Expect Your Role as a Parent to Affect Every Part of Your Life – You know, this is true whether your child is cis, trans, gay, straight, whatever. The notion that life can be sliced up into personal and professional spheres that do not touch one another is an unrealistic construction that disadvantages anyone who does not have enough money, power, and narcissism to outsource and wall off the people who care for them. Plus, there is no magical age that your child reaches when you stop caring about them. Nor should there be!
Expect to Find Some Truly Wonderful People Along the Way – This has been all gloom and doom and complaining. So let me reassure you if you are in the deep, dark tunnel phase of parenting a trans child, there really are people who are rays of light that will help get you and your kid through, although you may have to search for them. In the meantime hug your kid as often as they will let you, and hang in there.
All images are from Flickr and are on the theme of transition:
- Featured Image, Transitions-001, by theda tammas
- transition, by Eduardo Ortiz
- Transition, by Alan Levine
- Transition sculpture by Malcolm Payne
- transition_serie7, by Charles-Etienne Pascal
- demolition/transition bySw Swann
Wow, as a trans person who transitioned as an adult, the friend of several people with trans kids, and the parent of a child who’s being raised with a wide range of gender options, I am really uncomfortable with every single part of this post. I’m sorry your own experience has been so unpleasant, but please don’t assume it’s going to be this way for all parents. Prefacing it with “this is a rant about my experiences” is meaningless when you write a whole long post in second person. All you’re doing is making a child being trans sound like the worst thing in the world, which is a pretty unpleasant thing for a trans person to read.
If it didn’t occur to you that trans people might read this, then you need to examine some of your own assumptions. “Expect to be dropped from parenting conversations all the time,” indeed. There are lots and lots of resources for parents of trans kids; resources for trans parents, and places that welcome trans parents, not so much.
Rose, I understand what you are saying, and am considering it. I tried to make it very clear that having a trans child is not what is difficult, but having a trans child in the world as it is actually is difficult for many of us. My child is truly wonderful, I adore him, and he reads all of my posts that deal with trans* issues before I post them. The fact that he is amazing does not change the fact that life has been difficult for both of us, because he is a trans person in a trans-unfriendly world.
I can say that there are NOT lots of resources for parents of trans kids in my area, and it does not diminish the fact that trans parents unquestionably have a more difficult time finding help and support than I do.
No experience is universal, which is why I tried to make that clear in the introduction, however, the experiences which I have had are in no way unique, at least among other small town parents of trans children. The parents whom I have spoken to have all experienced some set of these, and all have felt isolated. It was my hope that this post will help them feel less alone.

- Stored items
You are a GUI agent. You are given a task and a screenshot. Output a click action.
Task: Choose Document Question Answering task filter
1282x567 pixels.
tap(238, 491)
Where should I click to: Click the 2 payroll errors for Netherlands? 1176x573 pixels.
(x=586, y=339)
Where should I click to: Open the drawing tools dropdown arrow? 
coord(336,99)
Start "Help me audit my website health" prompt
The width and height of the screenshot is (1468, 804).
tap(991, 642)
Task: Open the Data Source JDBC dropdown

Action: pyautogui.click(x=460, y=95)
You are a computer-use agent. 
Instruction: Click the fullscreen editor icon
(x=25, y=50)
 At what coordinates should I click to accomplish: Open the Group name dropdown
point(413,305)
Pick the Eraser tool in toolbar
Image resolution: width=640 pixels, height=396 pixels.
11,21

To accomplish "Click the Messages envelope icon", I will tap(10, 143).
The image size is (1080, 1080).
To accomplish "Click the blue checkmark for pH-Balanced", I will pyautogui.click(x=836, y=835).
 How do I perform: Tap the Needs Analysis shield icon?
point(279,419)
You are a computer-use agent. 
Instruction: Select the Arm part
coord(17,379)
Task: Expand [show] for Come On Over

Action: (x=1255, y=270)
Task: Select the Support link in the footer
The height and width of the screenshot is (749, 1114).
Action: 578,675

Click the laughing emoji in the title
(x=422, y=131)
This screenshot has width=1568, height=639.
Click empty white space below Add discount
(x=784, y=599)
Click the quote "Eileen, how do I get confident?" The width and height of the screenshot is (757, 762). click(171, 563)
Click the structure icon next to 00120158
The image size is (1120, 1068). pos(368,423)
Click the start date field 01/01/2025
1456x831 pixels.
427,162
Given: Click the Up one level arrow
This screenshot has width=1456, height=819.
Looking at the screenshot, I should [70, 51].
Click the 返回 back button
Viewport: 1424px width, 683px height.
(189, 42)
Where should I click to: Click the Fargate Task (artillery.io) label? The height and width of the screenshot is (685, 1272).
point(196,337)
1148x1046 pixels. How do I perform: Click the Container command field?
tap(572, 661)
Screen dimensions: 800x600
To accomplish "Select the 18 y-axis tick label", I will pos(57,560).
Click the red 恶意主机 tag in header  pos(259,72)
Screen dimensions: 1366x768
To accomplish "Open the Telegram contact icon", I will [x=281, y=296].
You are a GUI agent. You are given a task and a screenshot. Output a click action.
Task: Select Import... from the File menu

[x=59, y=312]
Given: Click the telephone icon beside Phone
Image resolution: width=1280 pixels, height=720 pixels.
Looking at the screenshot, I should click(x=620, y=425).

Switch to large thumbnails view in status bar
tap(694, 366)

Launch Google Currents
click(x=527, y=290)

- HOW TO COMPLETE THIS TASK
Translate this sentence from the parenting post into French: "Plus, there is no magical age that your child reaches when you stop caring about them."

- WRITTEN RESPONSE
De plus, il n'existe pas d'âge magique qu'atteindrait votre enfant et à partir duquel vous cesseriez de vous soucier de lui.